3. 中国地质调查局青岛海洋地质研究所, 青岛 266071
2. State Key Laboratory for Mineral Deposits Research, Department of Earth Sciences, Nanjing University, Nanjing 210046, China;
3. Qingdao Institute of Marine Geology, China Geological Survey, Qingdao 266071, China
印度与欧亚大陆碰撞是新生代地球上最为壮观的重大地质事件。碰撞以来,青藏高原的广大地域发生了与碰撞前截然不同的变形、地貌、环境及其深部结构的变化(许志琴等, 2011),两大陆碰撞的最直接结果就是强烈的构造变形、岩浆作用、变质作用及喜马拉雅碰撞造山带的形成(Tapponnier et al., 1986; Yin, 2006; Xu et al., 2013; 许志琴等, 2011)。

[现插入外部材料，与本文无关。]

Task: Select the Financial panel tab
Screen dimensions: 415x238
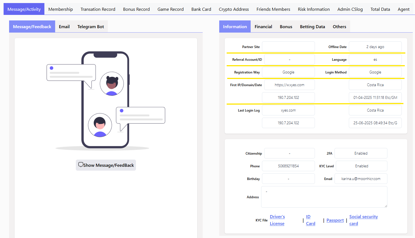Action: tap(263, 27)
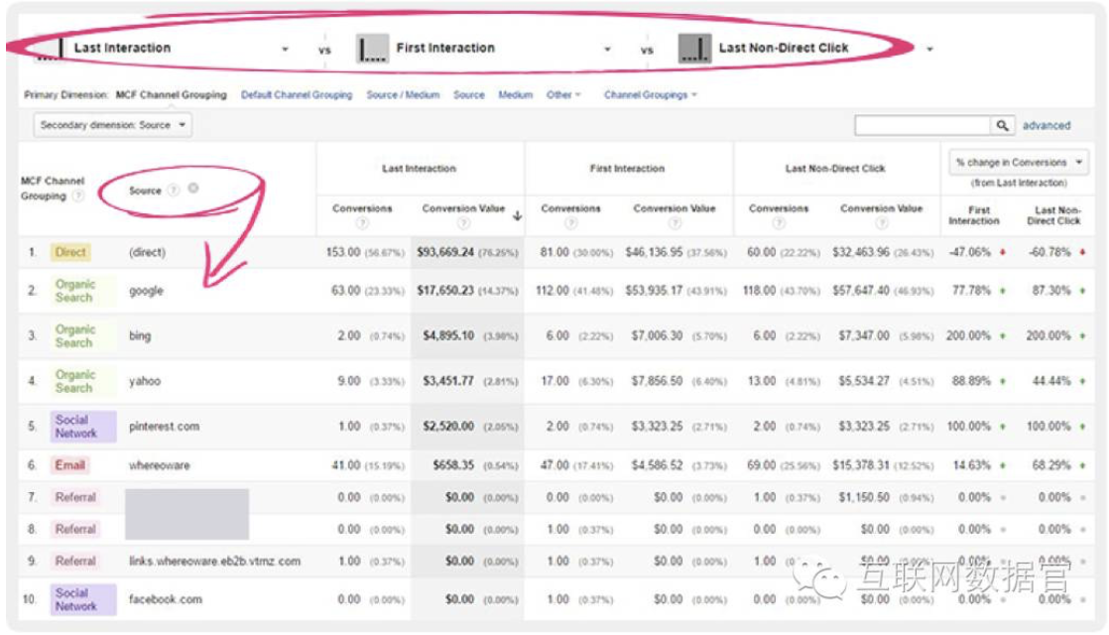Viewport: 1109px width, 635px height.
Task: Open dropdown arrow after Last Non-Direct Click
Action: 928,49
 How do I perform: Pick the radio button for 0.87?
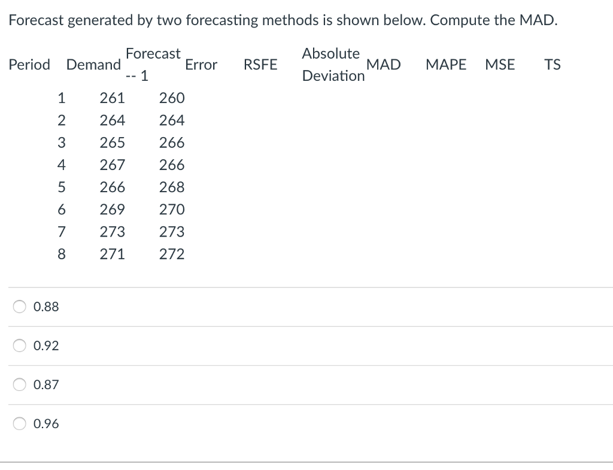tap(20, 384)
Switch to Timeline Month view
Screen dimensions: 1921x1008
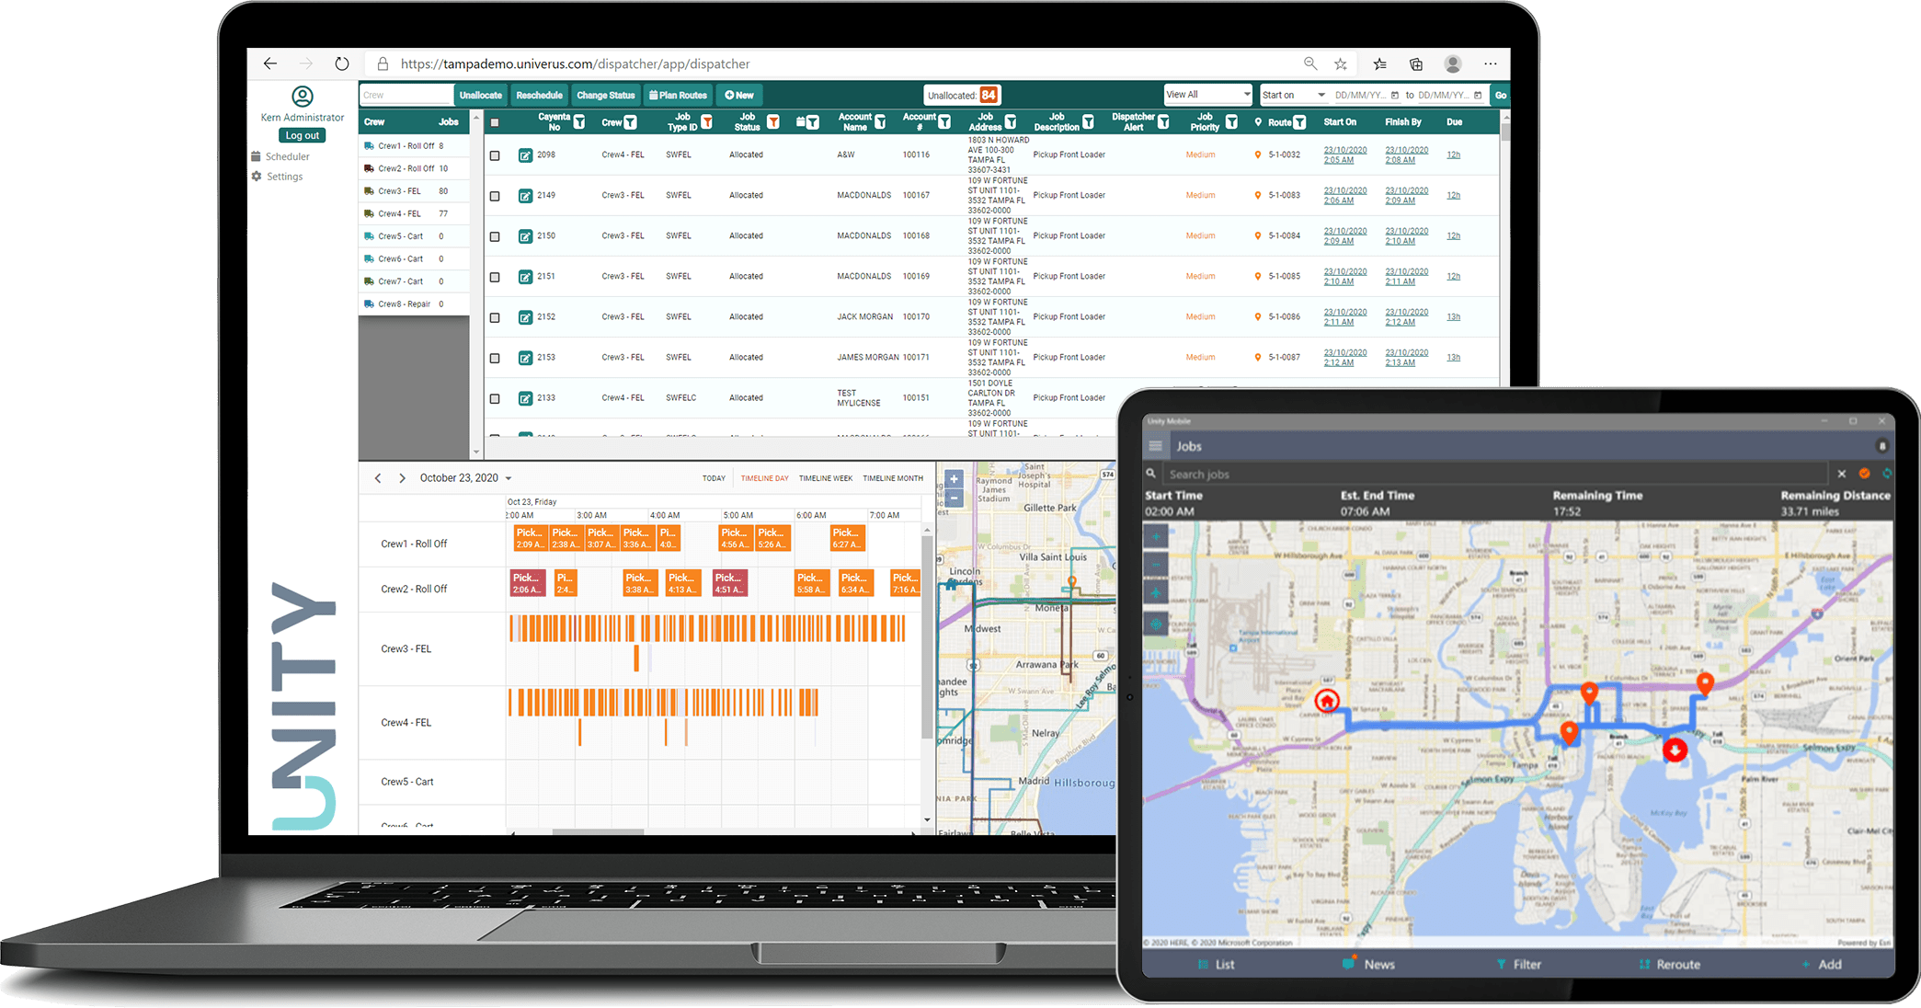tap(892, 478)
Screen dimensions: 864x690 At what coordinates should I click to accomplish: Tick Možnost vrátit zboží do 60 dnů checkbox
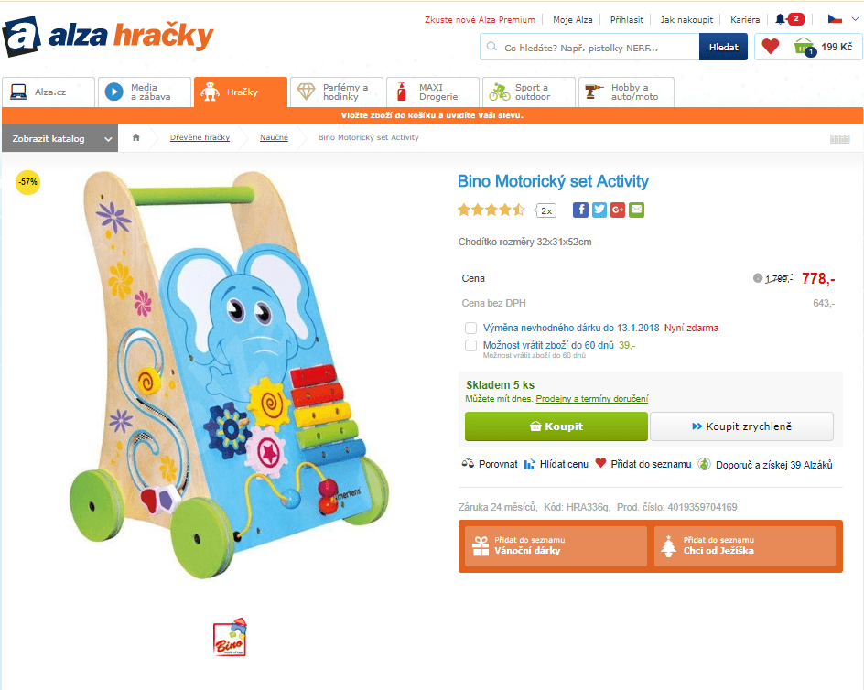(470, 346)
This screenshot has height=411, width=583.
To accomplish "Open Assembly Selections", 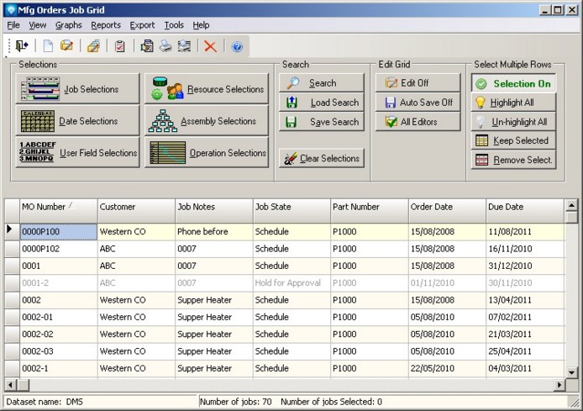I will tap(207, 121).
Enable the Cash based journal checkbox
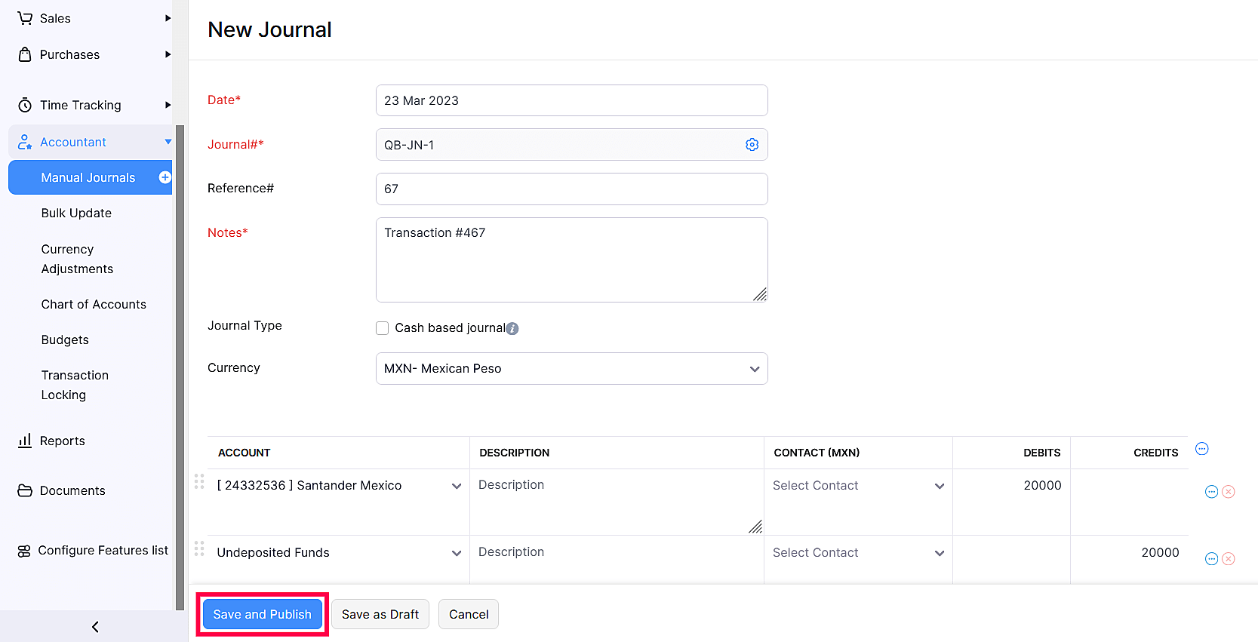 point(383,328)
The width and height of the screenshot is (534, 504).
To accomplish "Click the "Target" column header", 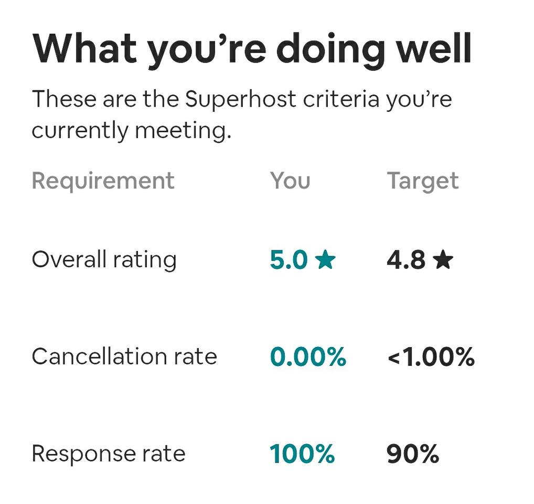I will pyautogui.click(x=423, y=181).
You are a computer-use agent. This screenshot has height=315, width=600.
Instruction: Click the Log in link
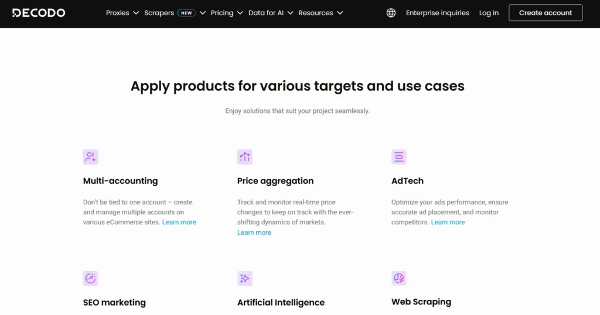pyautogui.click(x=489, y=13)
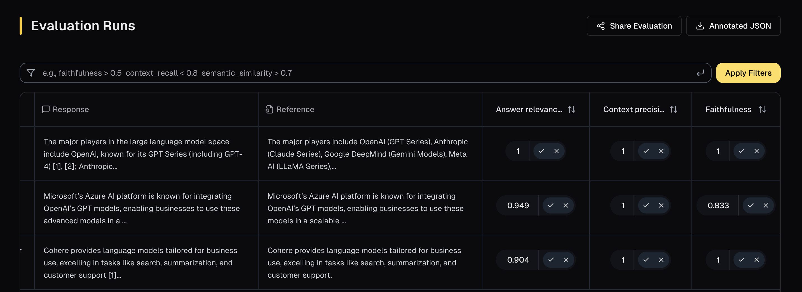Viewport: 802px width, 292px height.
Task: Click the Response column speech bubble icon
Action: (x=46, y=109)
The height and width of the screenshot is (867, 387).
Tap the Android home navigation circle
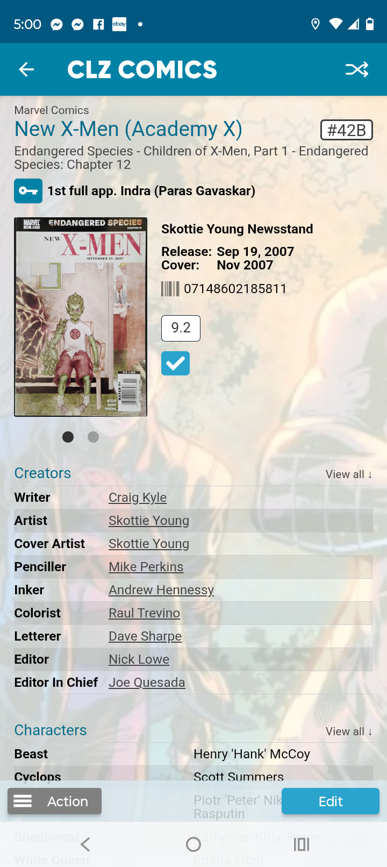coord(194,844)
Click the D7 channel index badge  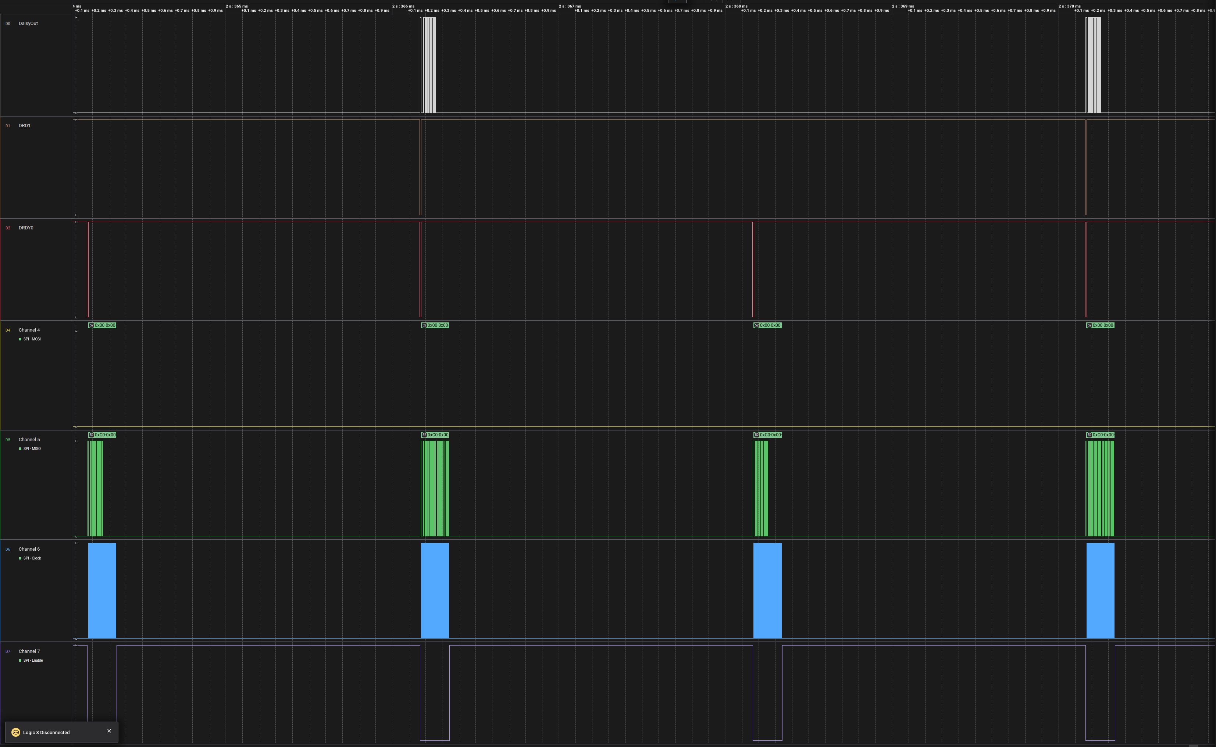click(x=7, y=652)

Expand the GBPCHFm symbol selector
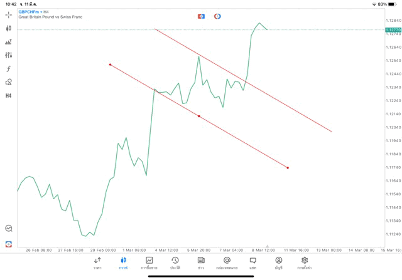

在喜马拉雅造山带的最北部—特提斯喜马拉雅岩片内发育一条平行于造山带展布的由一系列形状不同、规模不一的穹窿所组成串珠状穹隆带(图 1),如康马穹窿、雅拉香波穹窿等,部分学者称其为拉岗轨日穹窿(李德威等, 2003),也有学者将其命名为北喜马拉雅片麻岩穹窿带(NHGD)(Zhang et al., 2012)。穹窿带内保存了大陆碰撞后青藏高原中下地壳的构造变形、高级变质、陆壳深熔作用等重要信息,是研究喜马拉雅造山带的深部岩浆作用和构造变形之间的耦合关系、碰撞阶段构造变形、深部岩浆活动乃至青藏高原构造隆升历史等大陆动力学过程的关键部位(张进江等, 2011)。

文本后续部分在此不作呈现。